> **Written problem**:
Rewrite the listing from the line with "Screen dimensions: 1039x489" to the line with "Open the 50%", replacing "History panel" with "Layers panel" and keeping everything else unchanged. Give only those lines, and leave the pictures out.
BEGIN Data shown
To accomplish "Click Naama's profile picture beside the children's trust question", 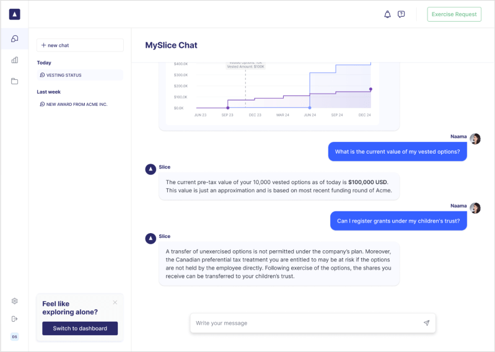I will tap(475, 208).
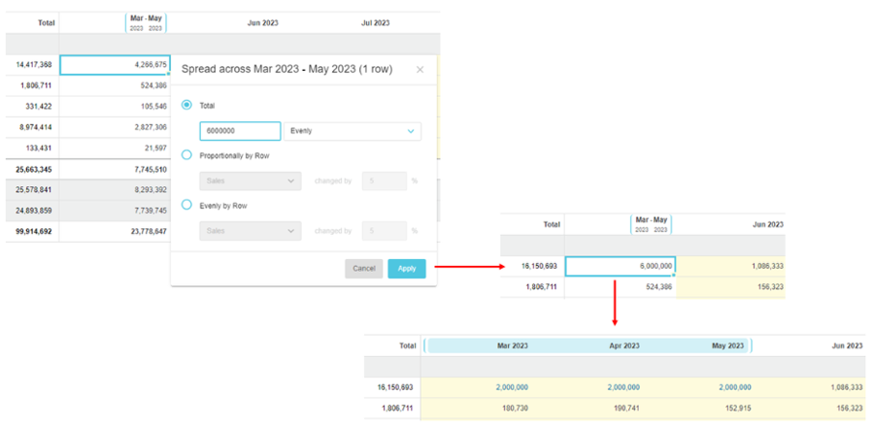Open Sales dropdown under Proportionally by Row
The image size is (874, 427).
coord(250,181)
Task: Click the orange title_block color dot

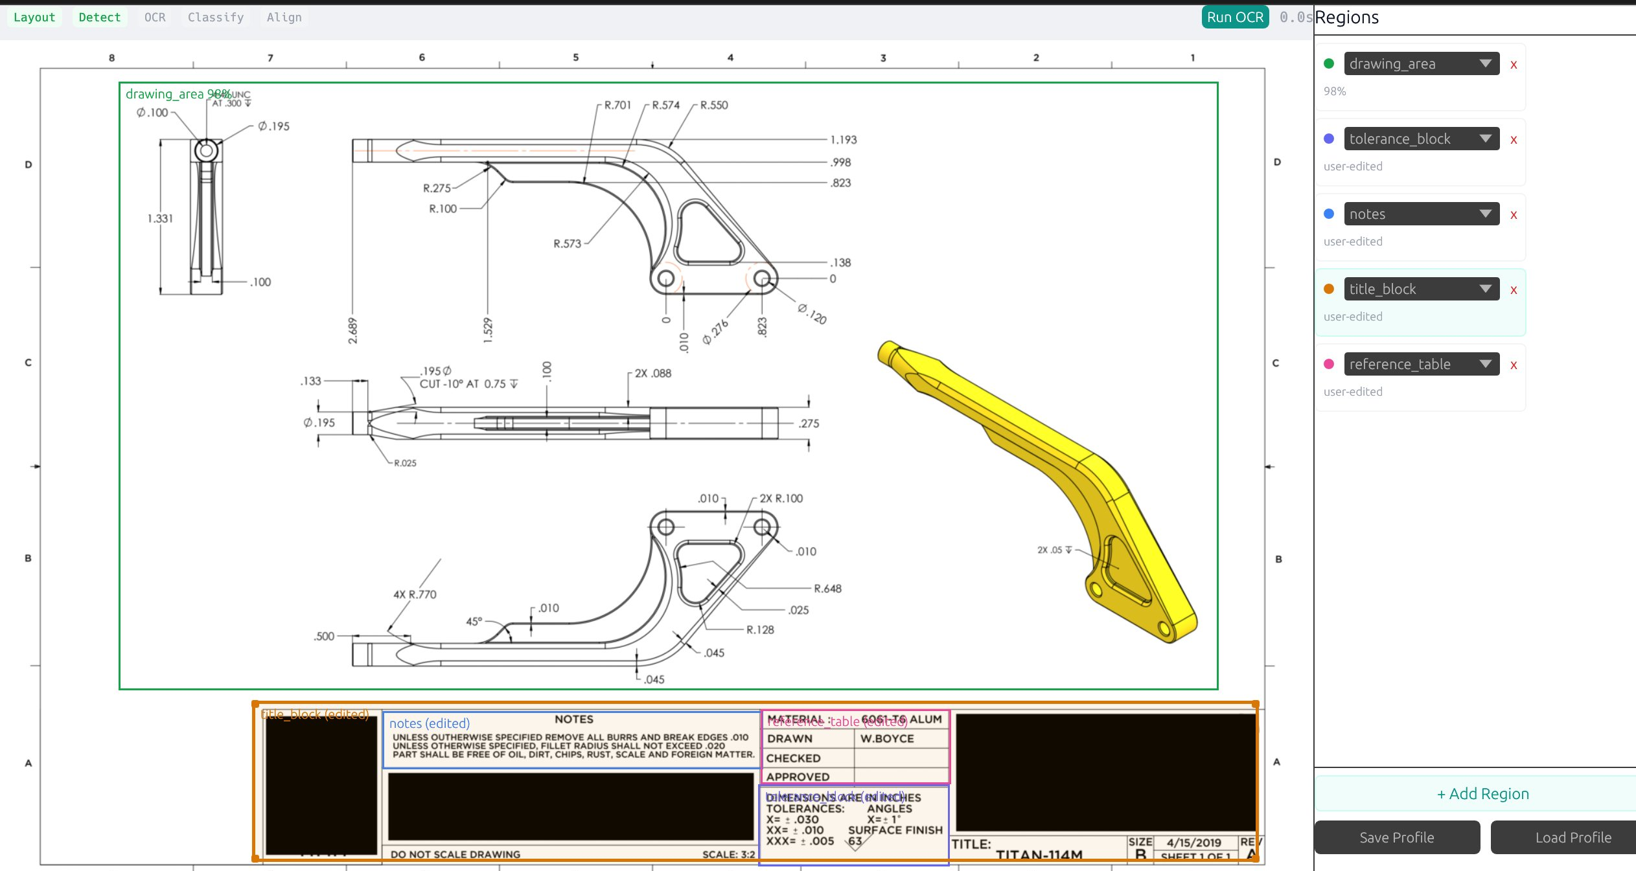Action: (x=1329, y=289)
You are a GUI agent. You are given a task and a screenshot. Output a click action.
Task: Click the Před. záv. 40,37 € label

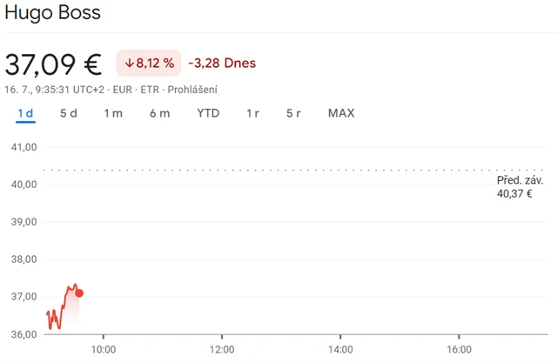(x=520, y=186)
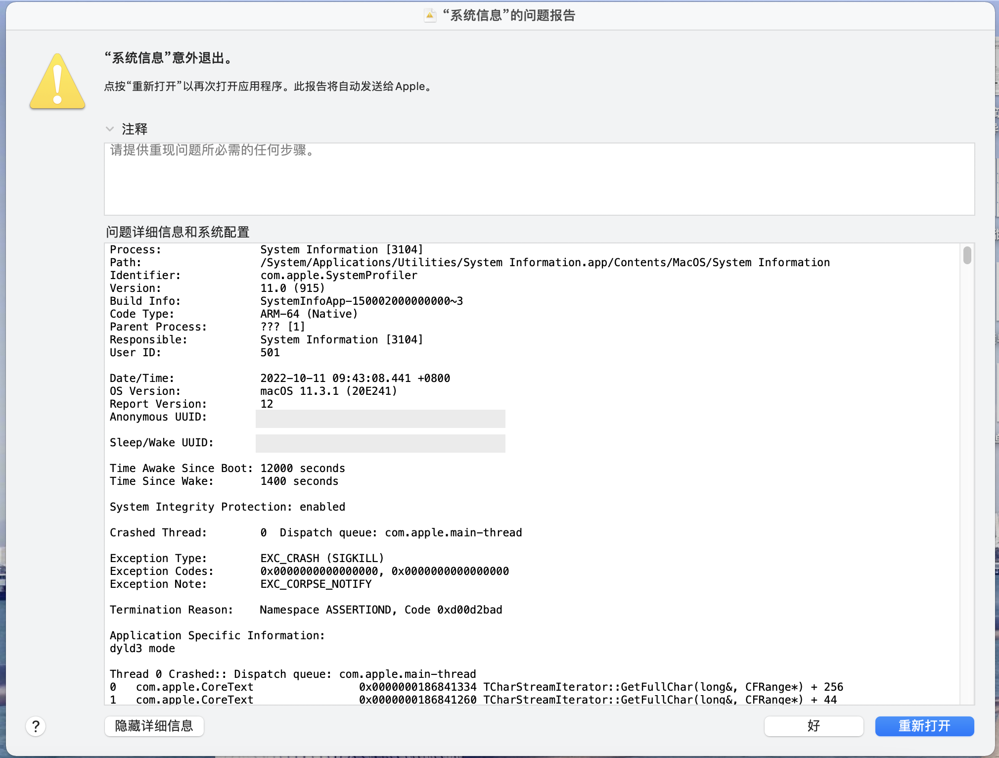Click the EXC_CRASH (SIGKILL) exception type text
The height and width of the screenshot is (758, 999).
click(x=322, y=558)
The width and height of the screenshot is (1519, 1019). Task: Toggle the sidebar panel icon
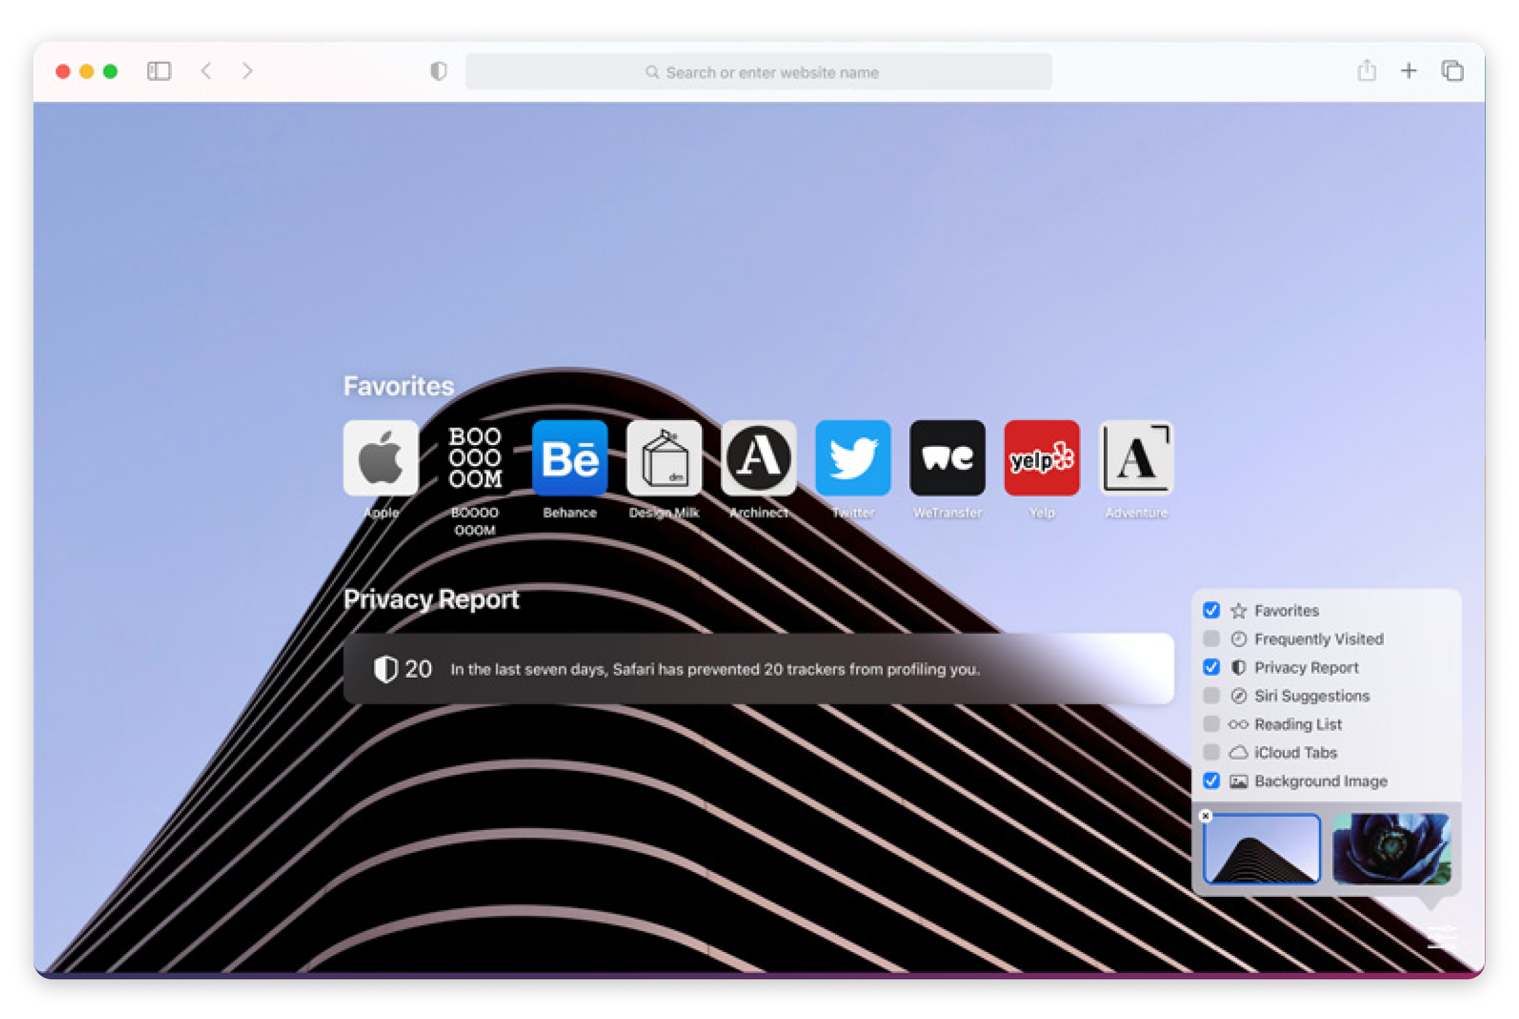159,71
END Data shown
BEGIN Data shown
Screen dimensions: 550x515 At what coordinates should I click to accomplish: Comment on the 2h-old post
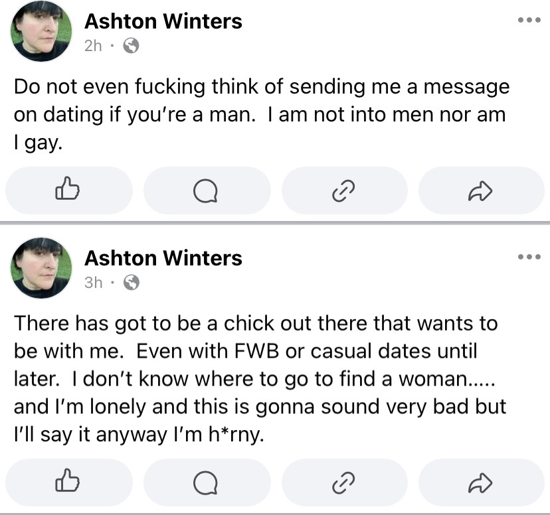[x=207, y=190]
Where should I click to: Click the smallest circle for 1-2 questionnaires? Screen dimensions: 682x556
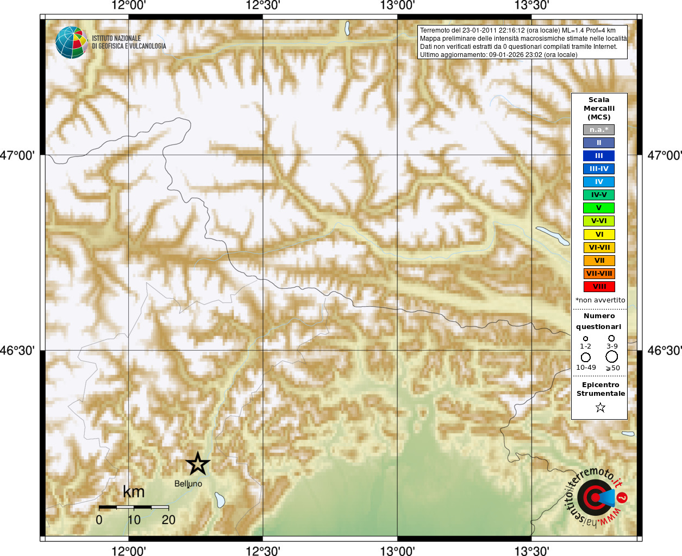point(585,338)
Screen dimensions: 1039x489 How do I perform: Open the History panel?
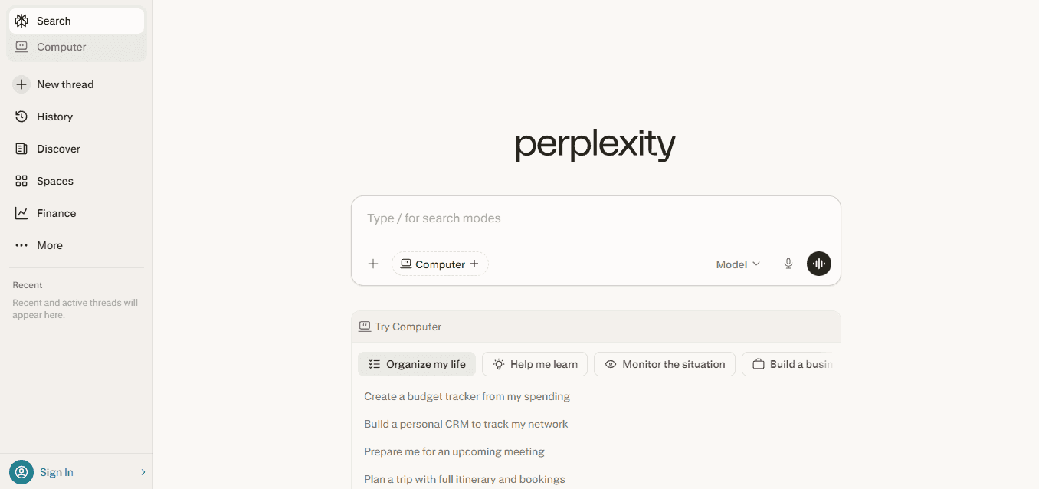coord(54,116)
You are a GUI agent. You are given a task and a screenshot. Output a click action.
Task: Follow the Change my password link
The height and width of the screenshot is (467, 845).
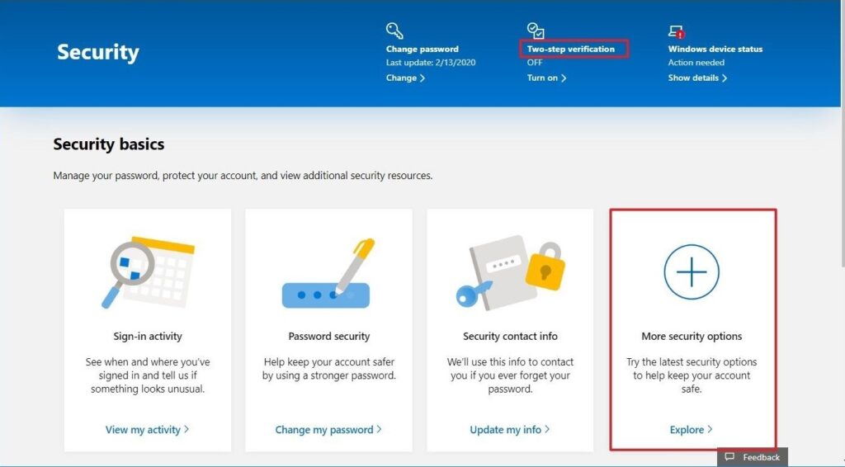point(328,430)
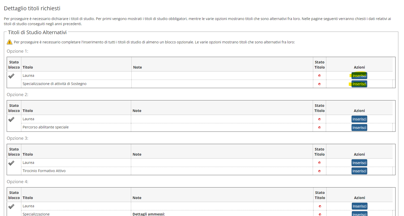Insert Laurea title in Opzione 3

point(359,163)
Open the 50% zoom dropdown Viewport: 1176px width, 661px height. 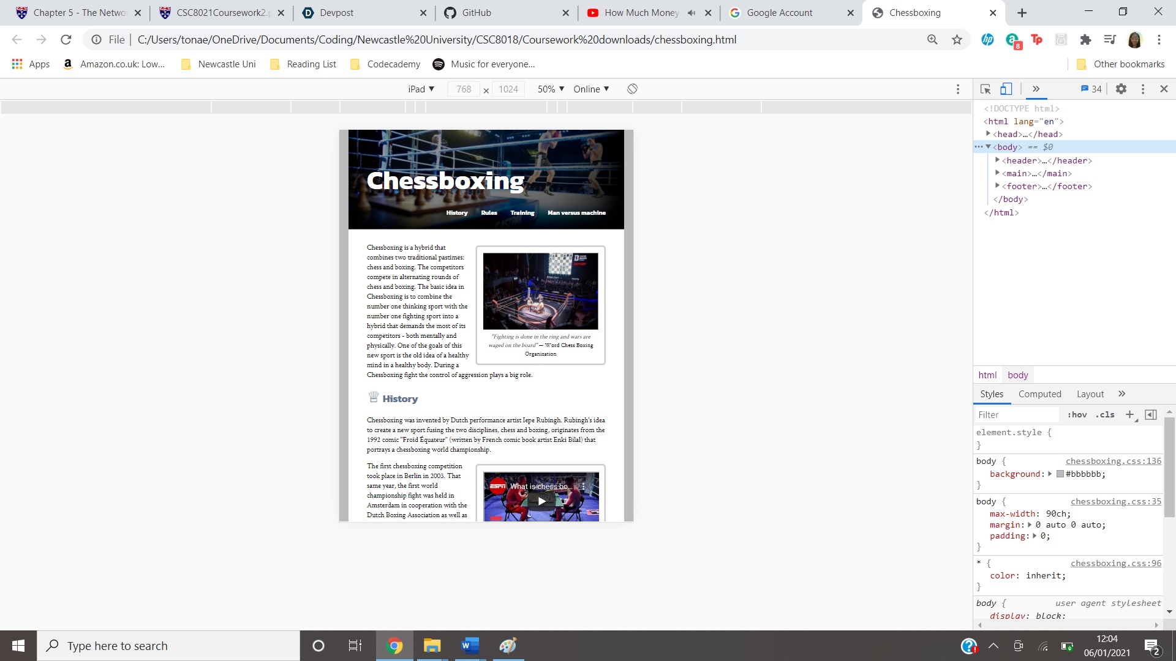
END Data shown
> **Response**:
Screen dimensions: 1039x489 How do I perform: Open the Layers panel?
coord(54,116)
You are a GUI agent. You are given a task and a screenshot. Output a click action.
Task: Follow the Change my password link
The height and width of the screenshot is (467, 845).
point(328,430)
Insert Laurea title in Opzione 3

point(359,163)
Open the 50% zoom dropdown Viewport: 1176px width, 661px height. 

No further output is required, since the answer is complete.